> **Directions for this task**
Find the line that contains "office.at(at)reclay-group.com (175, 2349)" in the records below, then repeat exactly that line and each one after it, leaving pictures out.

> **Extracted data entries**

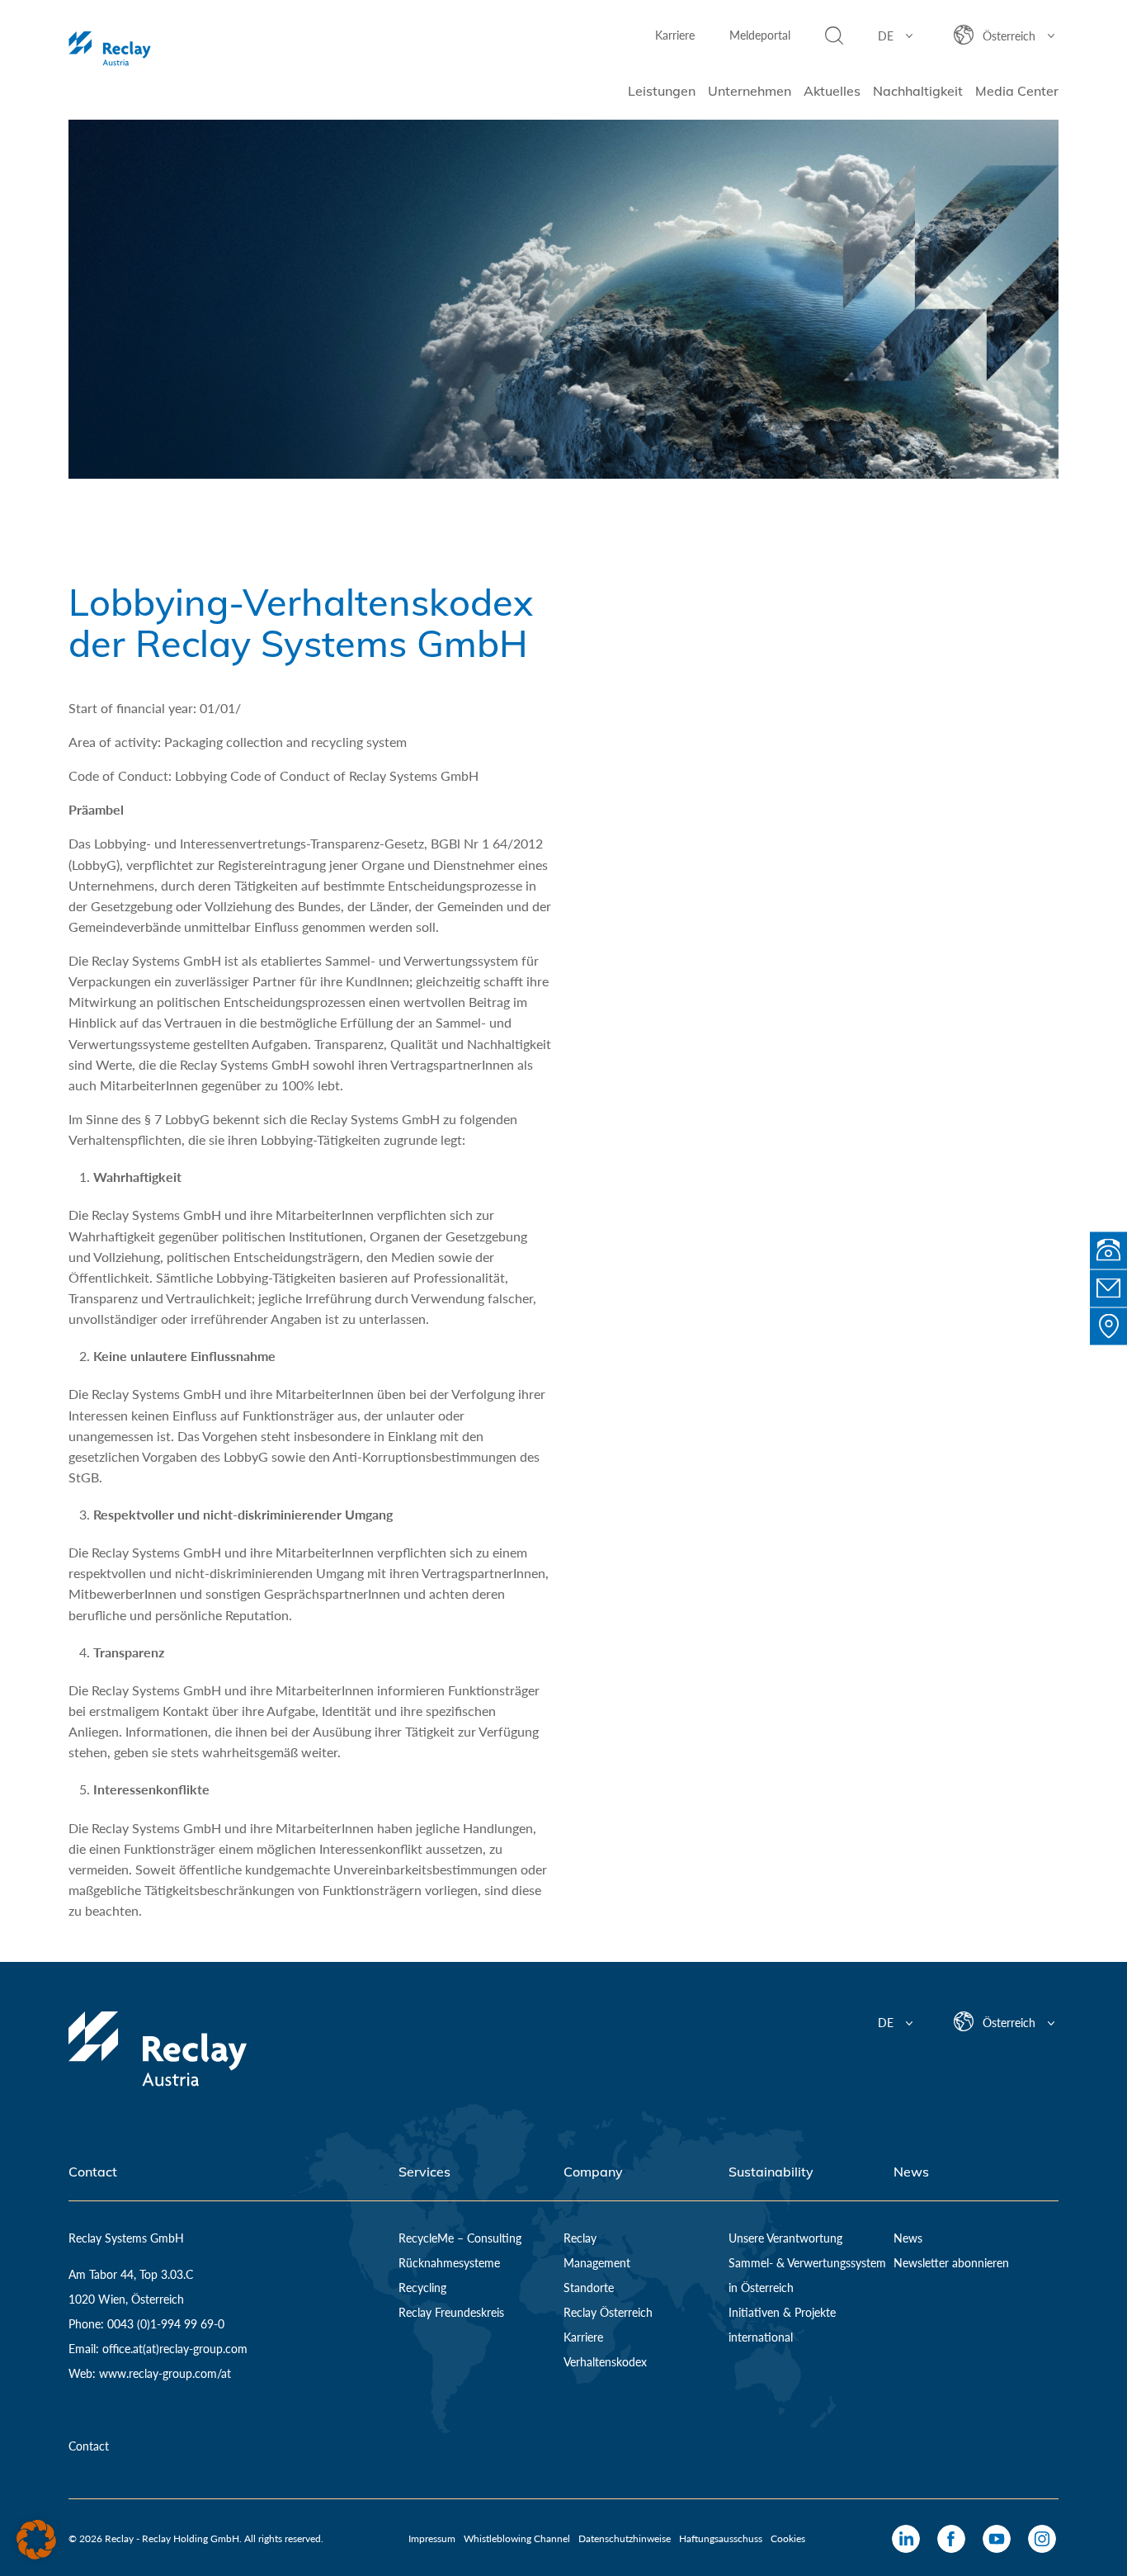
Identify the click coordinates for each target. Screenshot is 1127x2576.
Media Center (1017, 91)
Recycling (422, 2288)
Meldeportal (759, 35)
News (908, 2238)
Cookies (788, 2538)
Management (597, 2263)
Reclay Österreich (608, 2312)
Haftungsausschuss (720, 2538)
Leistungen (662, 91)
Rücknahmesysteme (449, 2263)
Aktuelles (832, 91)
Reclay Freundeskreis (451, 2312)
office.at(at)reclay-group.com (175, 2349)
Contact (88, 2446)
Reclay (580, 2238)
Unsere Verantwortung (785, 2238)
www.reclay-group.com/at (165, 2373)
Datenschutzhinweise (624, 2538)
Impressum (431, 2538)
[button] (36, 2539)
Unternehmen (749, 91)
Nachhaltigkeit (918, 91)
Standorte (589, 2288)
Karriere (675, 35)
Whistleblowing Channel (517, 2538)
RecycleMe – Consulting (459, 2238)
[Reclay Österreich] (157, 49)
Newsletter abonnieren (951, 2263)
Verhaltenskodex (605, 2362)
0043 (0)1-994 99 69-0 (164, 2324)
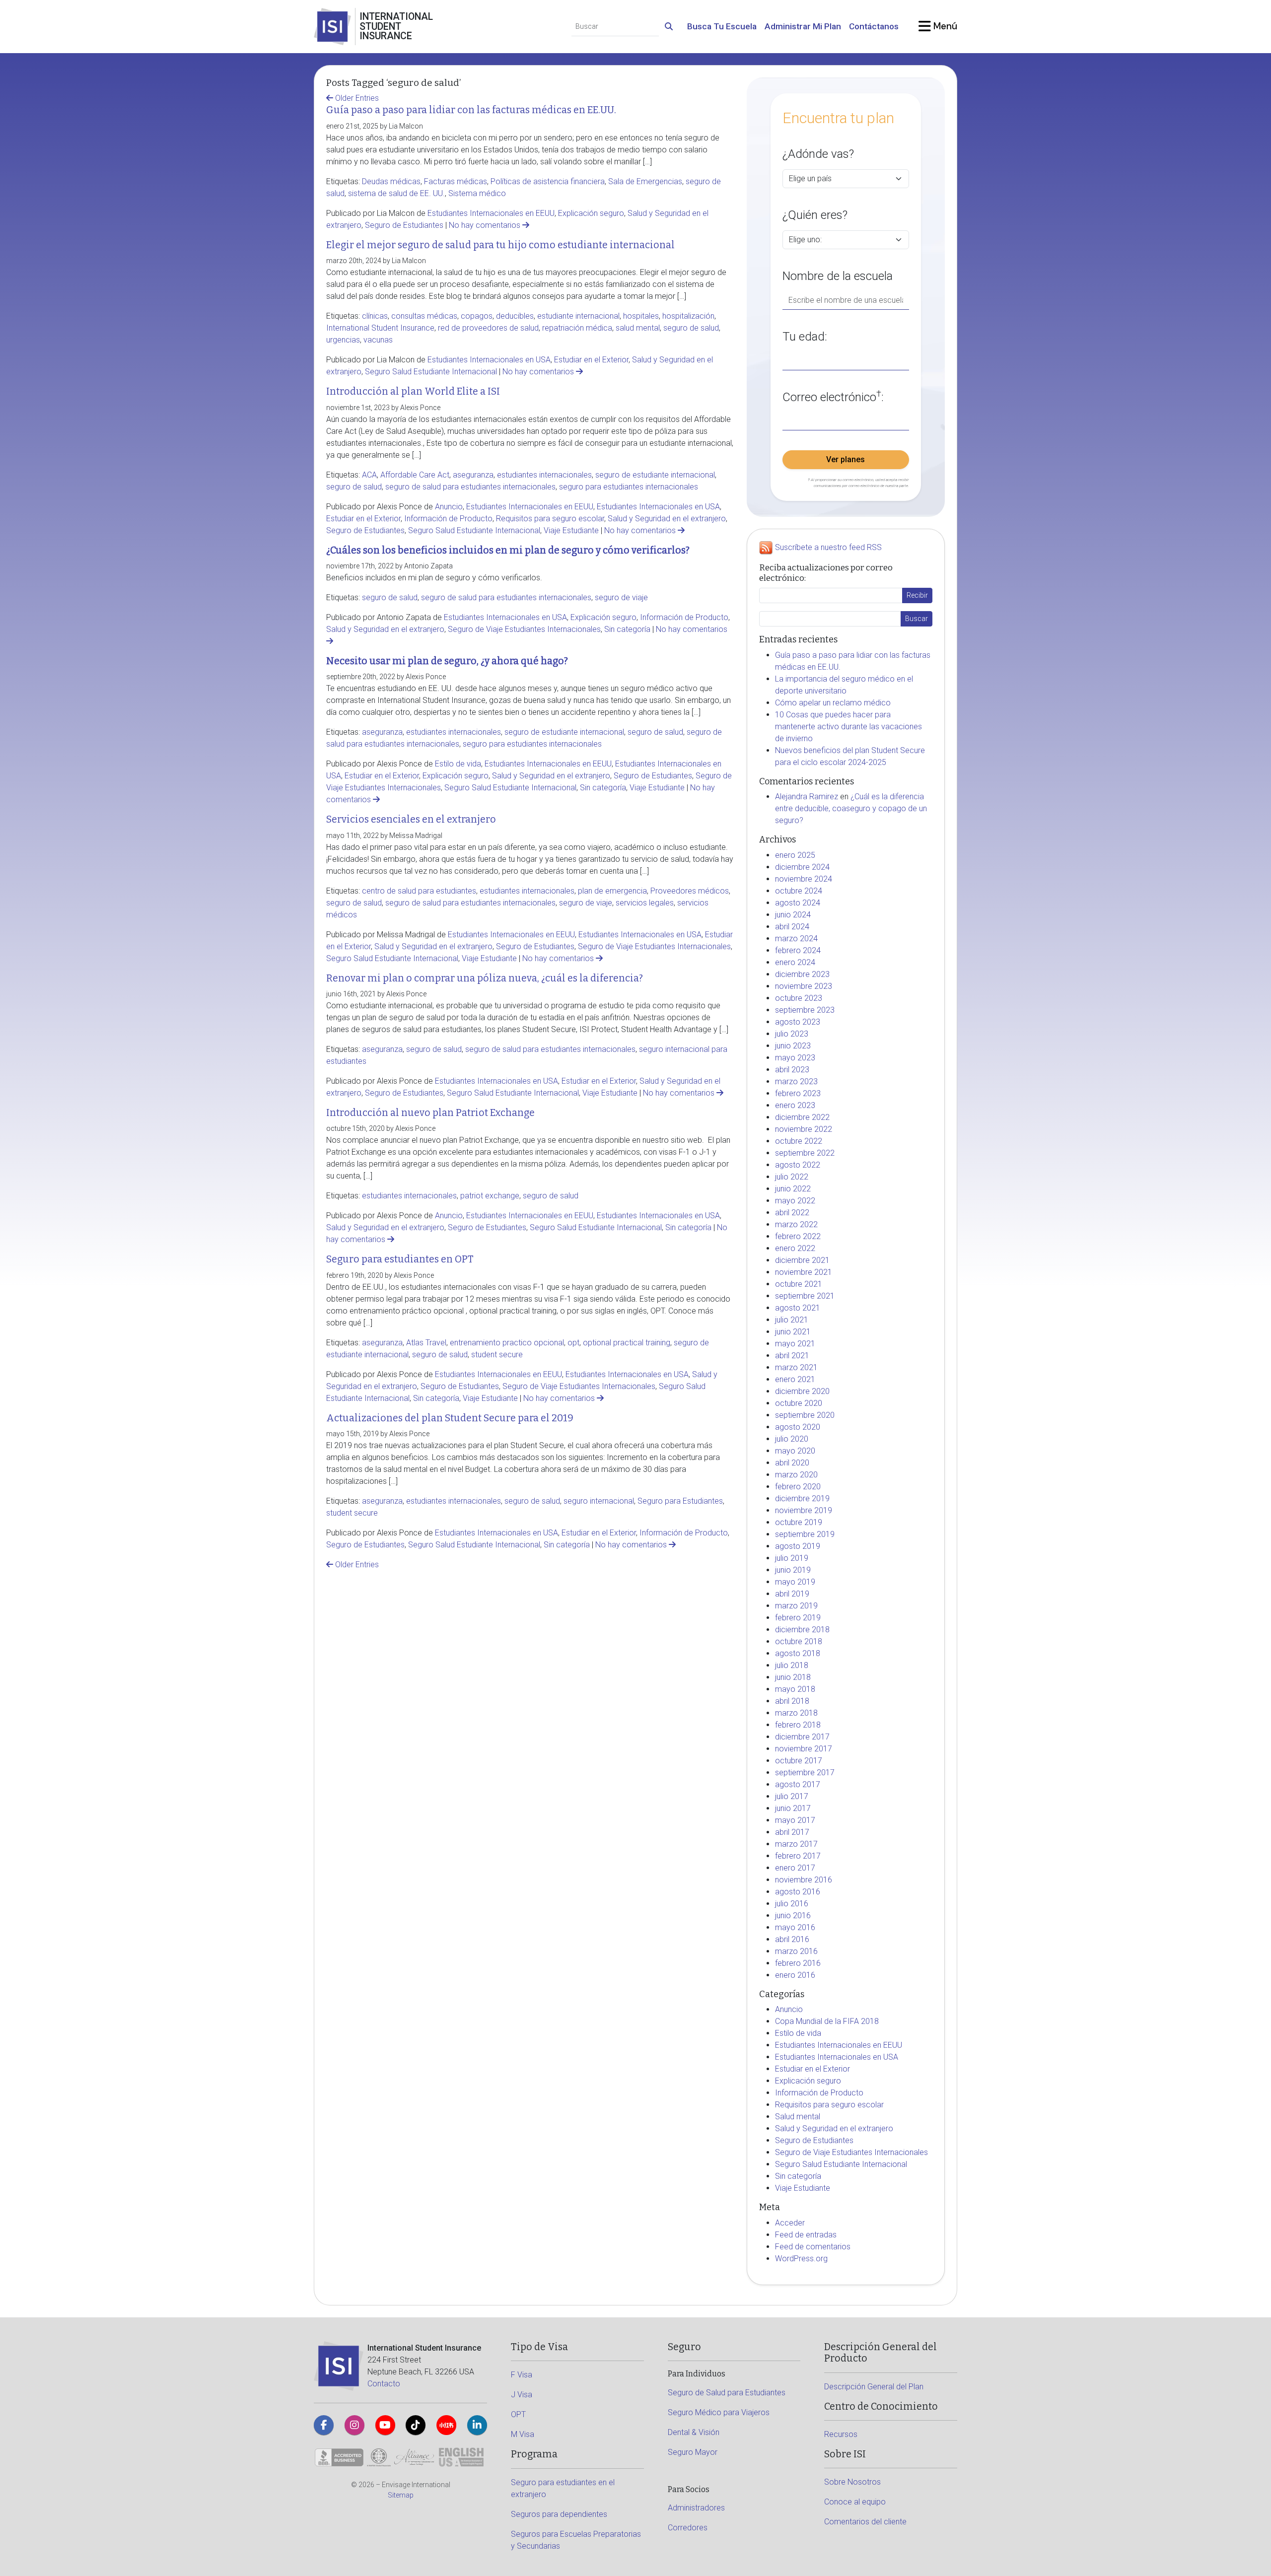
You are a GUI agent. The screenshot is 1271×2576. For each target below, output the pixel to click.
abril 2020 (792, 1462)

> **Exercise response**
office.at(at)reclay-group.com (175, 2349)
Contact (88, 2446)
Reclay (580, 2238)
Unsere Verantwortung (785, 2238)
www.reclay-group.com/at (165, 2373)
Datenschutzhinweise (624, 2538)
Impressum (431, 2538)
[button] (36, 2539)
Unternehmen (749, 91)
Nachhaltigkeit (918, 91)
Standorte (589, 2288)
Karriere (675, 35)
Whistleblowing Channel (517, 2538)
RecycleMe – Consulting (459, 2238)
[Reclay Österreich] (157, 49)
Newsletter abonnieren (951, 2263)
Verhaltenskodex (605, 2362)
0043 (0)1-994 99 69-0 (164, 2324)
You are a GUI agent. The screenshot is 1271×2576. For each target below, output the pixel to click.
abril 2020 (792, 1462)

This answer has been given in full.